-- begin --
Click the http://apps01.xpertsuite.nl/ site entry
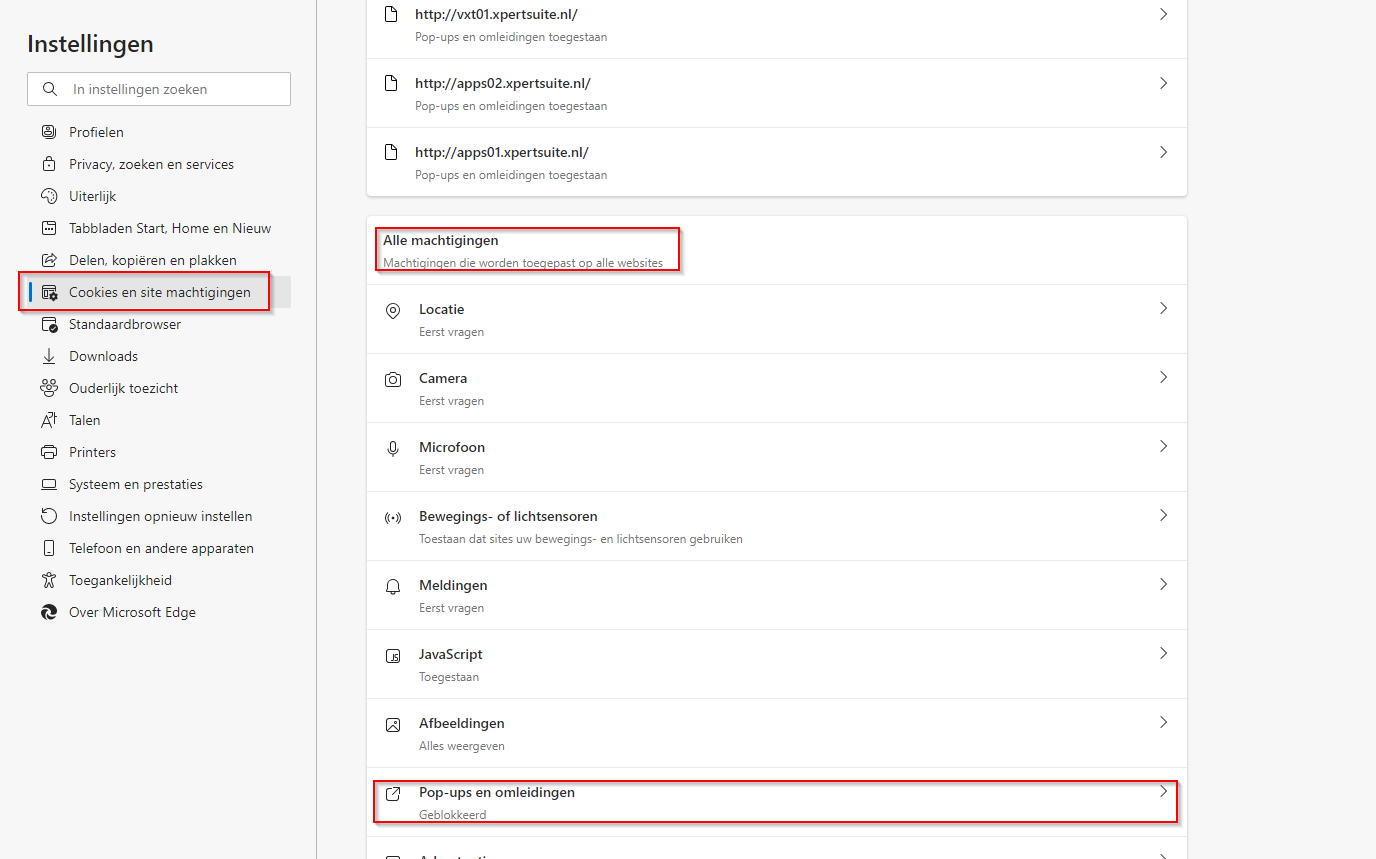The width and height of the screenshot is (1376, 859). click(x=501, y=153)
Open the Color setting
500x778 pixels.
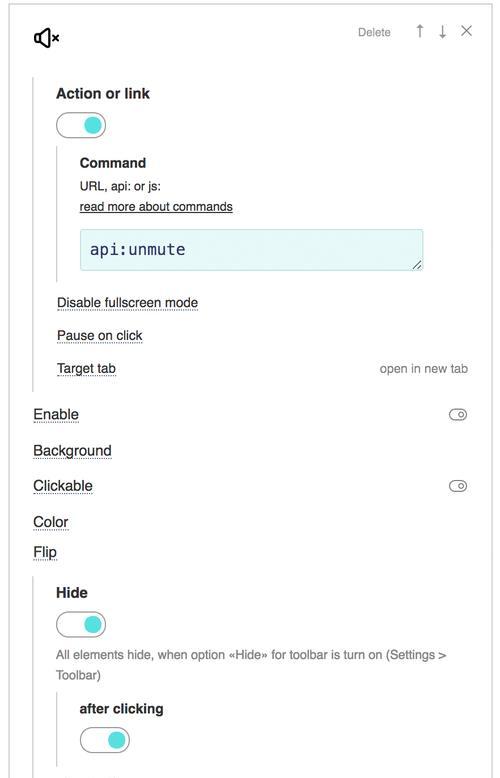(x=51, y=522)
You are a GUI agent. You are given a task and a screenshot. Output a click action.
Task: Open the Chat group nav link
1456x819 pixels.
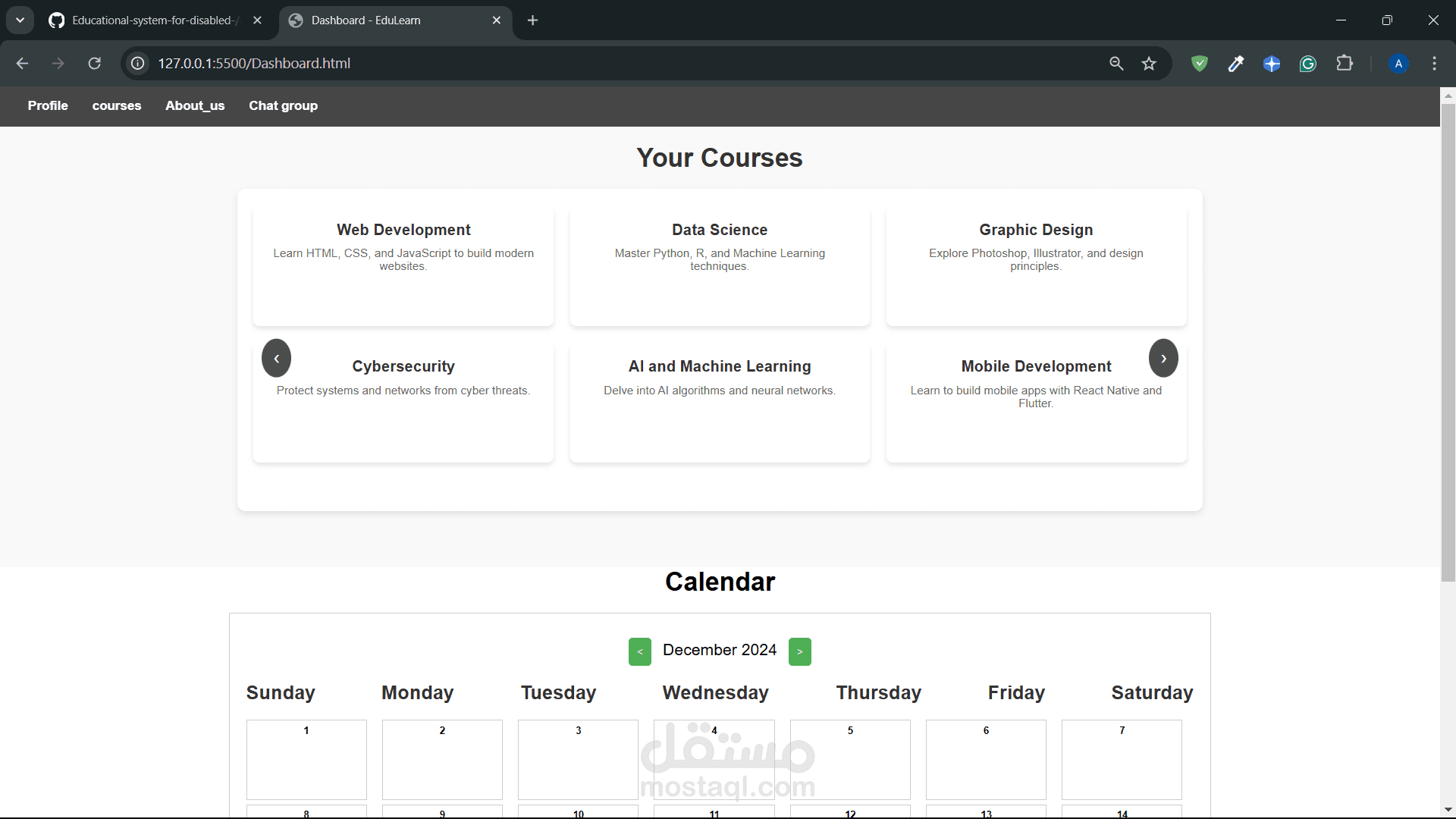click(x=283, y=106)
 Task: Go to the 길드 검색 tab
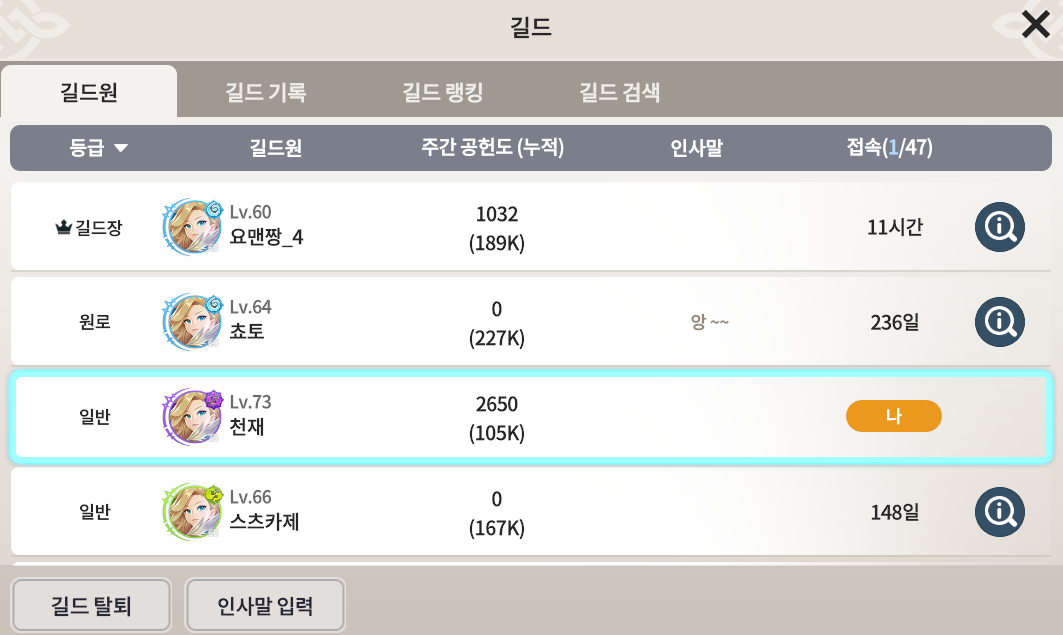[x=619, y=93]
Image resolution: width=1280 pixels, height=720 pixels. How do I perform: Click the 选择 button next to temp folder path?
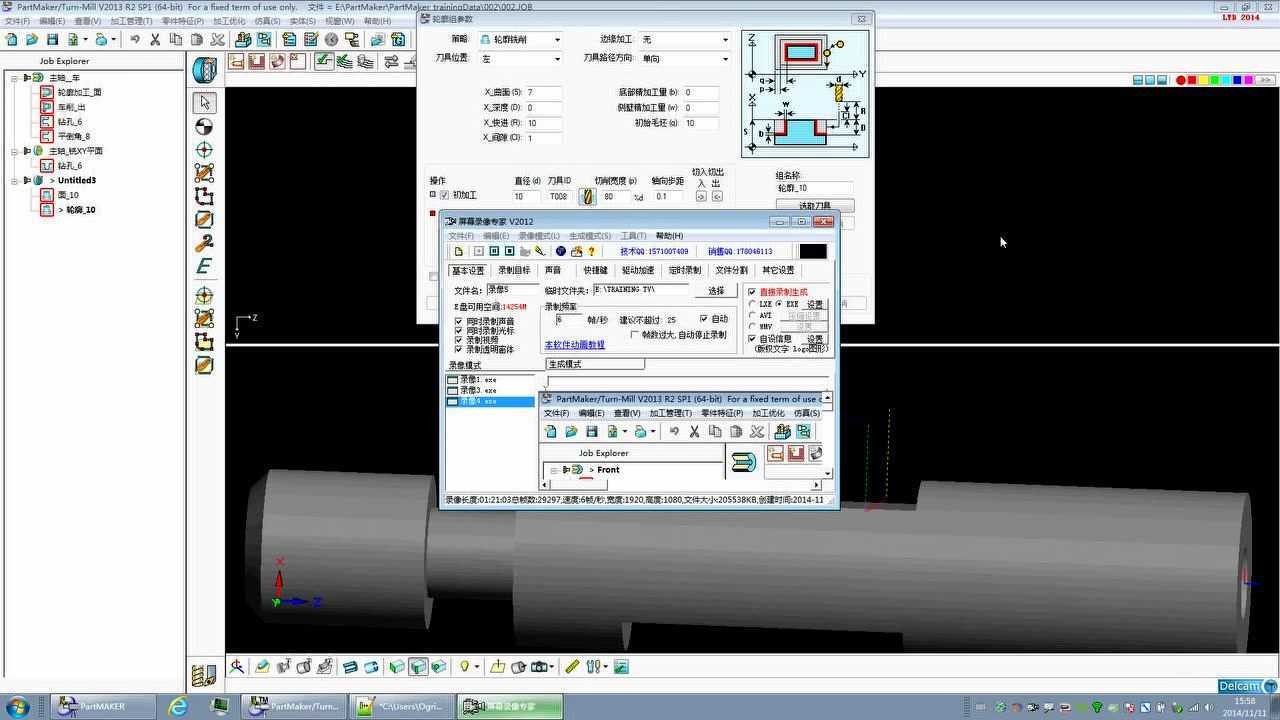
-- end --
■ Problem ■
Print the lines of the records exactly, starting with the line that contains "You are a GUI" and going on through the end of the records. Leave the pictures out of your answer.

■ Written answer ■
You are a GUI agent. You are given a task and a screenshot. Output a click action.
Task: Open the Chat group nav link
1456x819 pixels.
click(x=283, y=106)
 Task: Go to the 길드 검색 tab
[x=619, y=93]
Image resolution: width=1280 pixels, height=720 pixels. How do I perform: Click the 选择 button next to temp folder path?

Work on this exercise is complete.